Adesso Ecoambiente mira al 2030

Dopo il conferimento dei beni del Consorzio l’azienda è pronta al rinnovo dell’affidamento. Il cda: “Operazione con valenza storica”.

Adesso Ecoambiente mira al 2030

30/12/2018 - 17:48

Ecoambiente allunga il proprio orizzonte. E dopo essersi portata a casa i beni del Consorzio Rsu, che da gennaio non esisterà più, l’azienda pubblica che gestisce la raccolta e lo smaltimento dei rifiuti in tutta la provincia di Rovigo mira a vedersi allungare l’affidamento del servizio di altri dieci anni, e dunque fino al 2030.

Sarà questo il prossimo passaggio su cui dovrà pronunciarsi il consiglio di bacino del Polesine dopo che, ieri mattina, nello studio del notaio De Carlo di Rovigo è stato firmato l’atto di cessione del ramo d’azienda produttivo del Consorzio ad Ecoambiente.
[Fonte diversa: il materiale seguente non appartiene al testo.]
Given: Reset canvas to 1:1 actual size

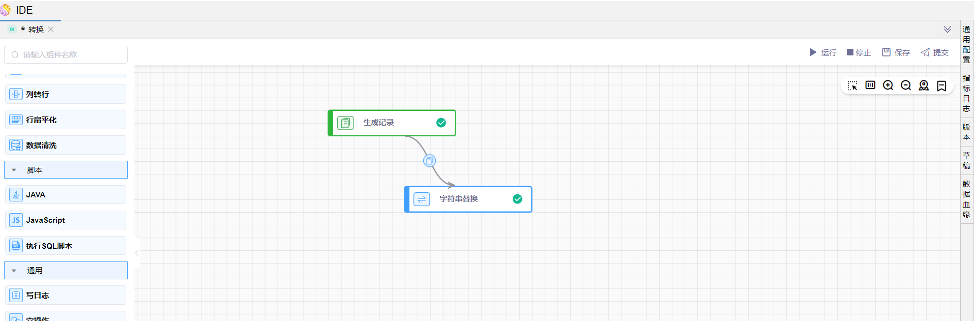Looking at the screenshot, I should 870,85.
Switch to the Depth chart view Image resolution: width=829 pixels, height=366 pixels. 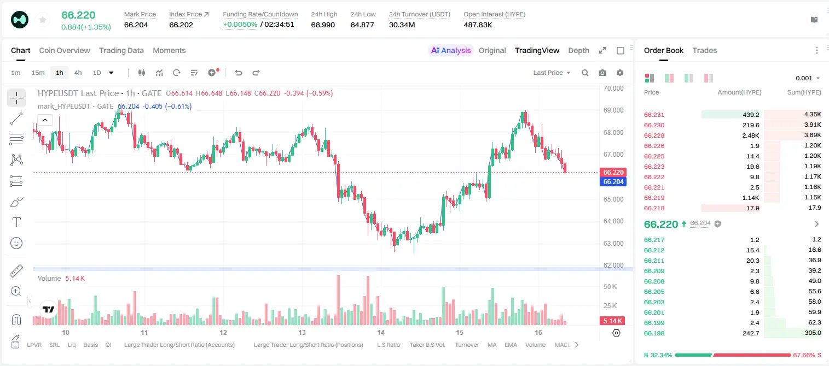point(578,50)
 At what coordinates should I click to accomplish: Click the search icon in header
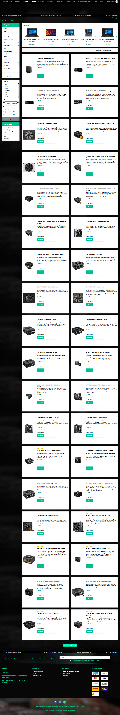tap(109, 18)
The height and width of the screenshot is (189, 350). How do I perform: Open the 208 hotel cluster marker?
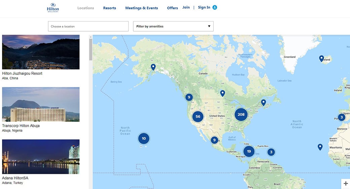(241, 114)
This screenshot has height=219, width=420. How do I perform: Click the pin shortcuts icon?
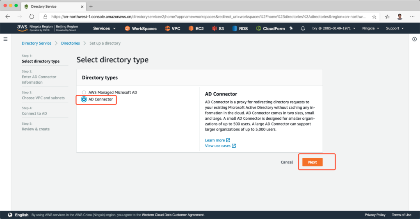pos(291,28)
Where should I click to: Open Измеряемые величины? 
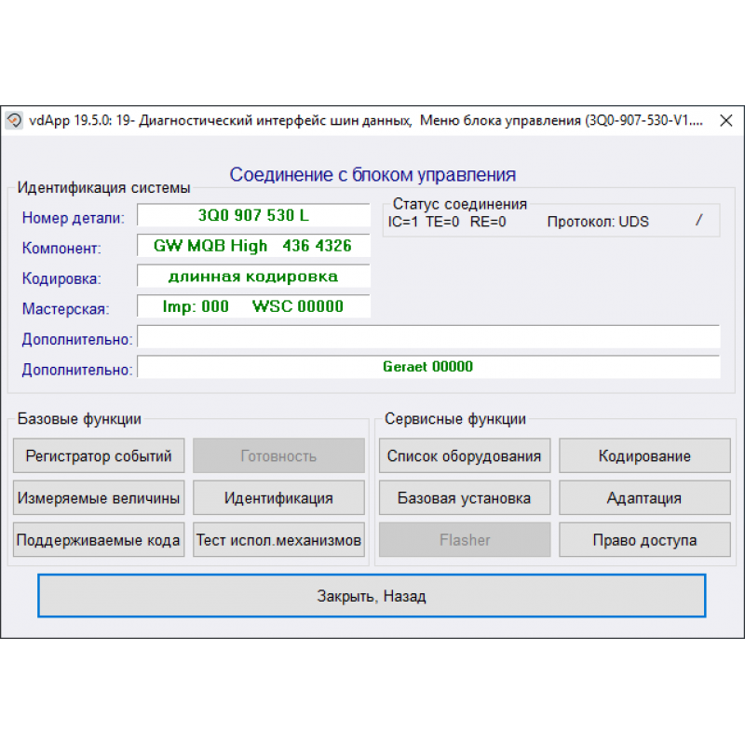[98, 497]
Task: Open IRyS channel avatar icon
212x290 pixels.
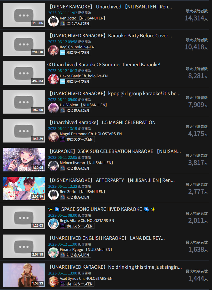Action: click(x=53, y=50)
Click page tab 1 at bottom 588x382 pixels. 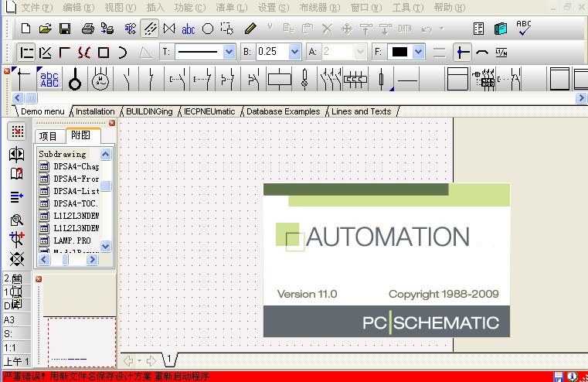[168, 360]
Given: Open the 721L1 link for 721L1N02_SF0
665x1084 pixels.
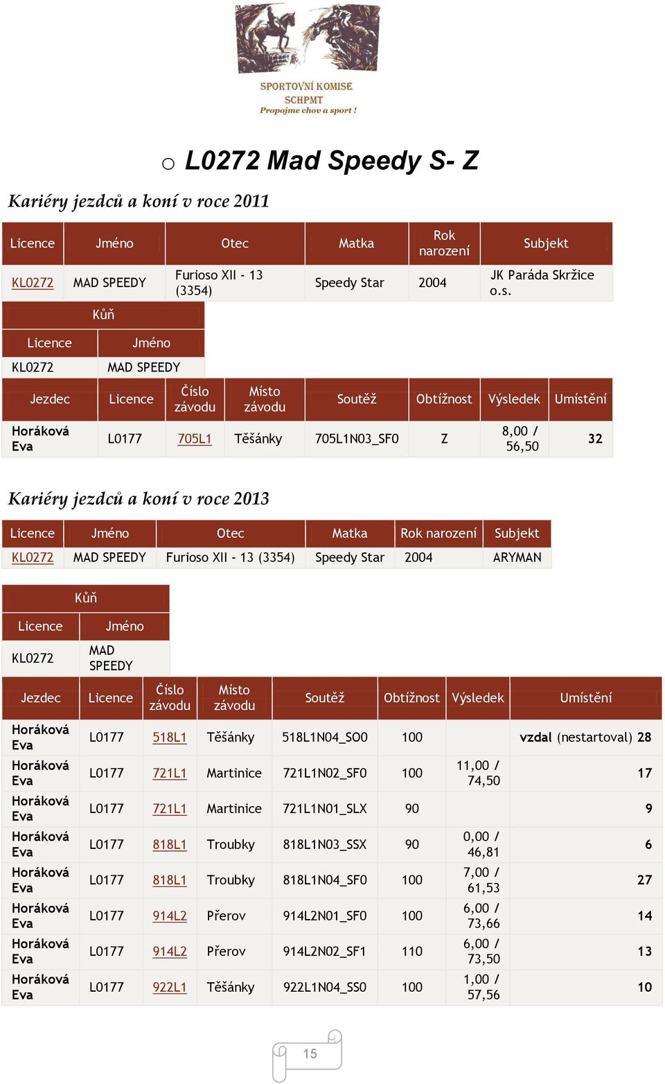Looking at the screenshot, I should coord(170,773).
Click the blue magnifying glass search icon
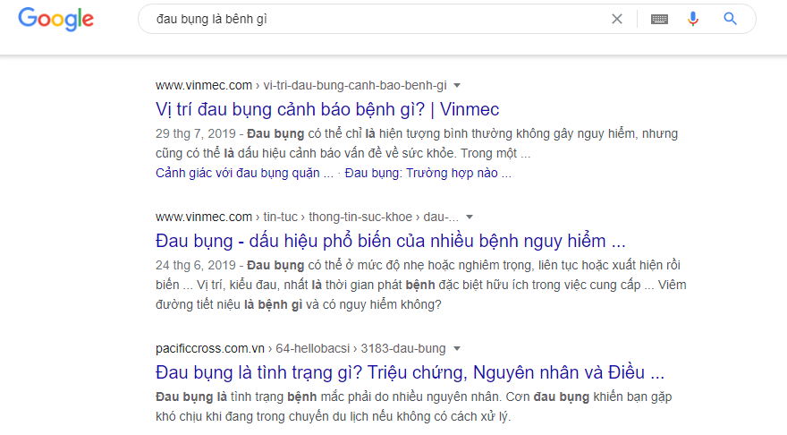787x435 pixels. (730, 19)
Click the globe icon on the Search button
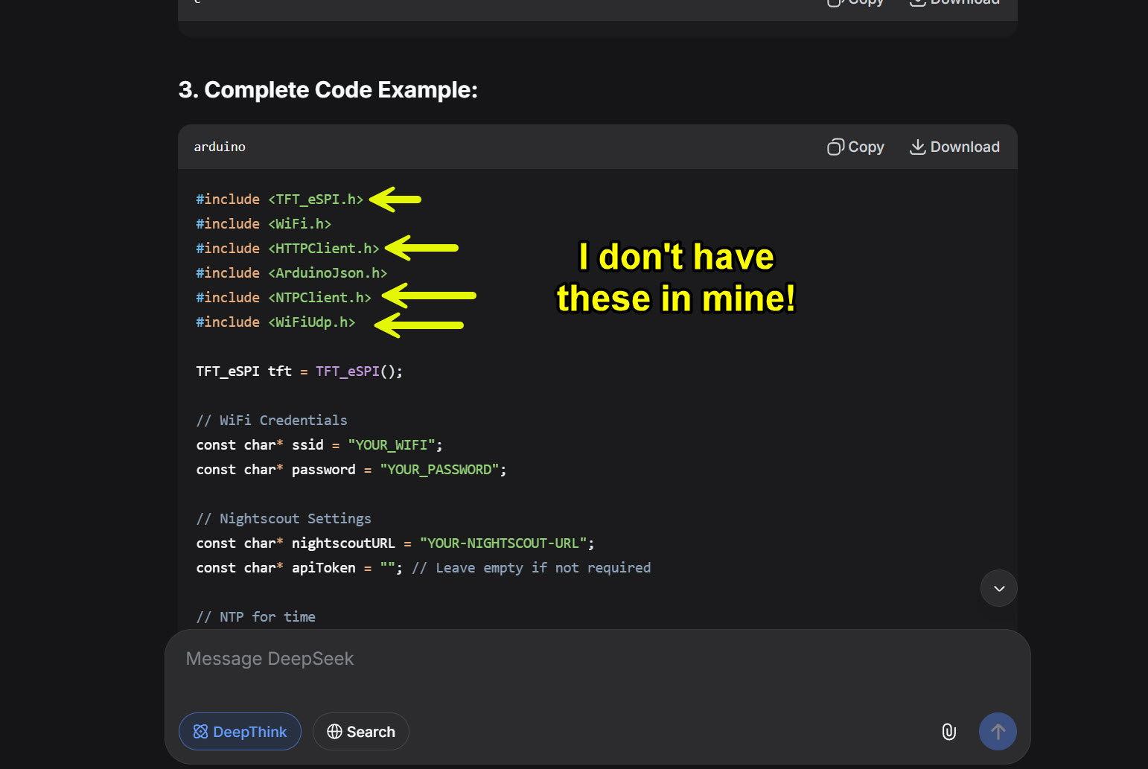This screenshot has height=769, width=1148. 334,732
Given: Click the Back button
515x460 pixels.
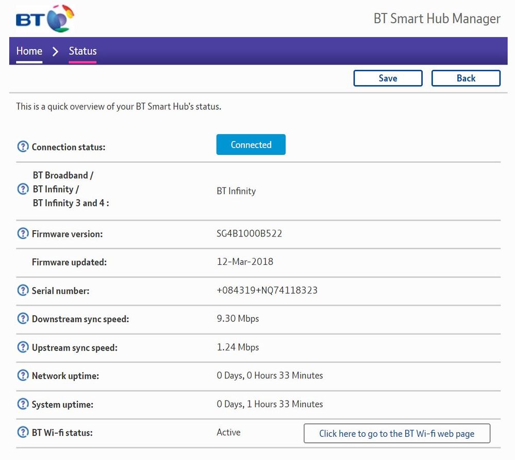Looking at the screenshot, I should click(x=466, y=78).
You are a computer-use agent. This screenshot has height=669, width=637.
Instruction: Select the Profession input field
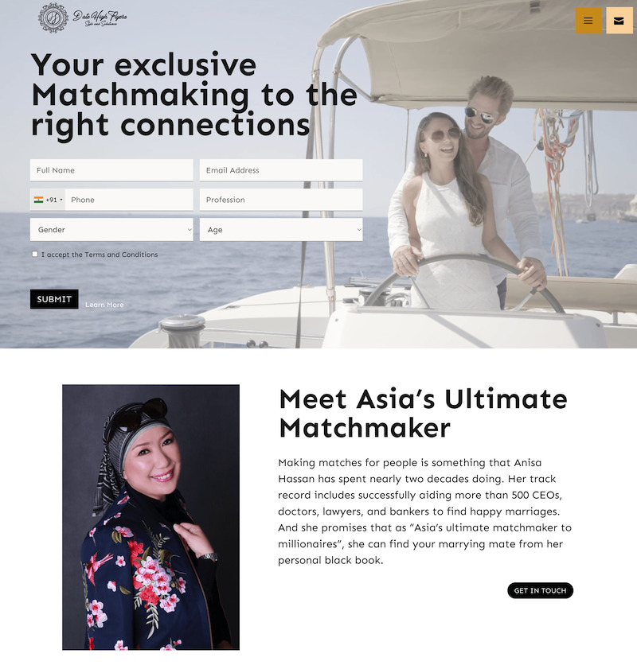click(281, 200)
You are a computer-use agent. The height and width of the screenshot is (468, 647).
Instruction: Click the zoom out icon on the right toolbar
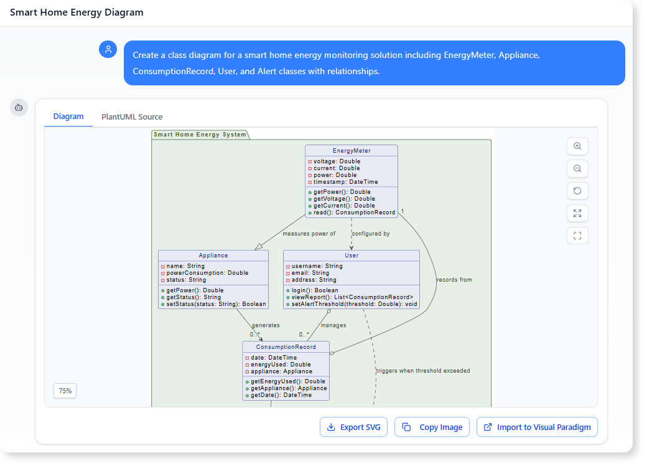[x=577, y=168]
Presenti al momento della firma i soci di Ecoambiente, rappresentati dal sindaco di Rovigo Massimo Bergamin e dal commissario liquidatore del Consorzio Pierluigi Tugnolo. Era inoltre presente il cda di Ecoambiente al completo, con il presidente Alessandro Palli, l’ad Ivano Gibin e il consigliere Alice Casetta.

E proprio il cda di Ecoambiente ha espresso “grande soddisfazione per il buon esito dell’operazione che ha una valenza storica importantissima per l’azienda e per il sistema di gestione del ciclo integrato dei rifiuti provinciale, avvenuto dopo che tutti i cinquanta Comuni della provincia di Rovigo (i comuni di Pontecchio Polesine e Salara hanno deliberato al fotofinish venerdì sera, ndr) hanno deliberato all’unanimità il mandato a compiere l’atto di conferimento al commissario liquidatore del Consorzio”.

“Un sentito ringraziamento - dicono ancora dal cda - va espresso quindi a tutti i sindaci e amministratori comunali, in totale oltre cinquecento persone coinvolte, che hanno consentito questa straordinaria operazione societaria con senso di responsabilità e rispetto del bene comune; al prefetto Maddalena De Luca che con equilibrio e sapiente determinazione ha saputo gestire alcuni delicati passaggi istituzionali; al presidente e all’intero consiglio di bacino Gino Alessio, che si è prodigato per il buon esito dell’operazione; alle varie rappresentanze sindacali che hanno seguito con partecipata attenzione tutto il percorso amministrativo nell’interesse dei lavoratori di Ecoambiente e del Consorzio Rsu; a tutto lo staff amministrativo di Ecoambiente e Consorzio che ha lavorato incessantemente per l’elaborazione e la produzione dei dati utili all’atto di conferimento”. “Ora - concludono dal cda - Ecoambiente è attrezzata e pronta per il rinnovo dell’affidamento per la gestione del ciclo integrato dei rifiuti in ambito provinciale, la cui deliberazione spetta al consiglio di bacino”.

“Abbiamo siglato un accordo storico - le parole del sindaco di Rovigo Massimo Bergamin - grazie a questa firma, Ecoambiente acquisisce l’indipendenza per la gestione integrale dei rifiuti in Polesine. Stop quindi degli affidamenti all’esterno: tutto viene gestito sul territorio e dal territorio. Una scelta lungimirante che rafforza l’azienda e le offre nuove ed importanti occasioni di crescita e sviluppo future. E’ stato un percorso lungo e tortuoso, di confronti serrati e anche accesi, ma alla fine ha prevalso il buon senso per il bene del Polesine, della azienda e di tutti i suoi laboratori attuali e futuri. Ringrazio tutti i colleghi sindaci per aver compreso l’importanza dell’operazione, i vertici di Ecoambiente e del Consorzio Rsu, oltre al prefetto De Luca per aver dimostrato, ancora una volta, attenzione alle dinamiche della nostra comunità”.